Parties
Bergeron c. Société en commandite Park Avenue-T
Juridiction
Tribunal administratif du travail, Division des relations du travail (T.A.T.), Montérégie
Type d'action
Plainte en vertu de l'article 124 de la Loi sur les normes du travail à l'encontre d'un congédiement — accueillie
Décision de
Christian Reid, juge administratif
Date
13 juillet 2023
Décision
La plaignante, une directrice financière chez un concessionnaire d'automobiles, allègue avoir fait l'objet d'un congédiement déguisé — l'employeur aurait substantiellement modifié son horaire de travail, la distribution de la clientèle et sa rémunération à son retour d'une mise à pied temporaire liée à la pandémie de la COVID-19 —mécontente de ces changements, la plaignante a informé l'employeur qu'elle ne retournerait pas au travail tant qu'une solution mutuellement satisfaisante n'aurait pas été trouvée — les positions des parties n'ayant pas changé dans les jours suivants, l'employeur a informé la plaignante qu'il mettait fin à son emploi en raison de ses absences injustifiées — il n'existe pas de contrat de travail écrit entre les parties — rien ne permet de conclure que la modification de l'horaire de travail annoncée par l'employeur pouvait constituer une violation au contrat de travail de la plaignante — cette modification n'aurait pas eu d'effet considérable sur le nombre total de ses heures de travail hebdomadaires — en outre, la modification des horaires reposait sur des motifs organisationnels légitimes, soit la diminution des heures d'ouverture du commerce et la décision de l'employeur de ne plus ouvrir les samedis — ce dernier a exercé son droit de direction à cet égard — en ce qui a trait à la distribution de la clientèle, il est vrai que, depuis une quinzaine d'années, la plaignante s'occupait de façon exclusive de la clientèle associée au renouvellement des locations — les origines et le contexte de cette situation n'ayant pas été mis en preuve, il est difficile d'en déduire qu'il y avait quelque entente que ce soit entre l'employeur et la plaignante lui assurant une réelle exclusivité à cet égard — le Tribunal ne voit pas de violation du contrat de travail de la plaignante dans la décision de l'employeur de répartir cette clientèle parmi toutes les directrices financières.

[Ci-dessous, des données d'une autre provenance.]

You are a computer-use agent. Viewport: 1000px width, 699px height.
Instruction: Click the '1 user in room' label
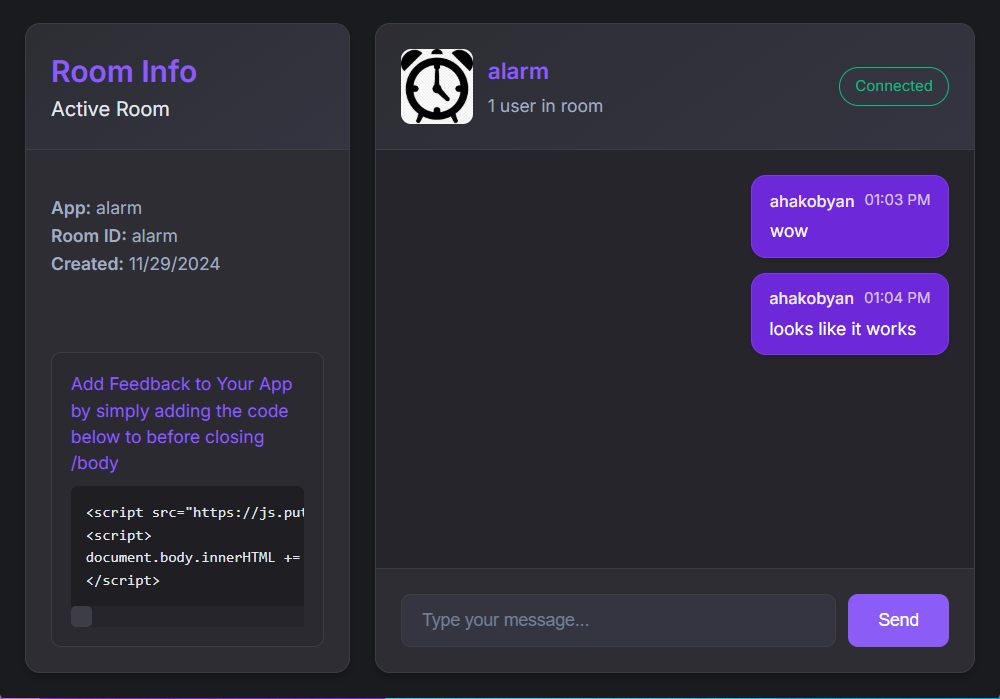546,105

L'employeur a contrevenu au contrat de travail de la plaignante en modifiant unilatéralement les conditions globales de sa rémunération — celle-ci était rémunérée exclusivement à commission et atteignait toujours ses objectifs — la décision de l'employeur de réduire le maximum des commissions de 35 % à 30 % des profits générés, après l'avoir diminué de 2 % l'année précédente, représentait une diminution potentielle d'environ 19 % de la rémunération globale de la plaignante — par ailleurs, la clientèle associée au renouvellement des locations assurait environ 25 000 $ en revenus annuels à la plaignante — la décision de l'employeur de la répartir entre la plaignante et 2 ou 3 autres directrices financières allait nécessairement diminuer considérablement sa capacité totale de rémunération — l'employeur a justifié l'ensemble des modifications annoncées en invoquant la recherche d'équité entre ses salariés — or, ce motif ne peut fonder un employeur à procéder unilatéralement à une baisse des conditions de rémunération convenues avec un salarié — la plaignante a fait l'objet d'un congédiement déguisé, lequel est annulé — celle-ci a confirmé ne pas vouloir être réintégrée en raison de ce qu'elle a vécu chez l'employeur — elle demande une indemnité pour perte d'emploi — or, aucune circonstance exceptionnelle permettant de faire droit à cette demande n'a été démontrée — le Tribunal est conscient des nombreuses frustrations qu'a vécues la plaignante dans les semaines ayant précédé sa fin d'emploi — il appert toutefois que l'employeur l'a toujours grandement respectée et que c'est à regret qu'il n'a pu la convaincre de demeurer à son service — la réintégration aurait été ordonnée si la plaignante n'y avait pas renoncé.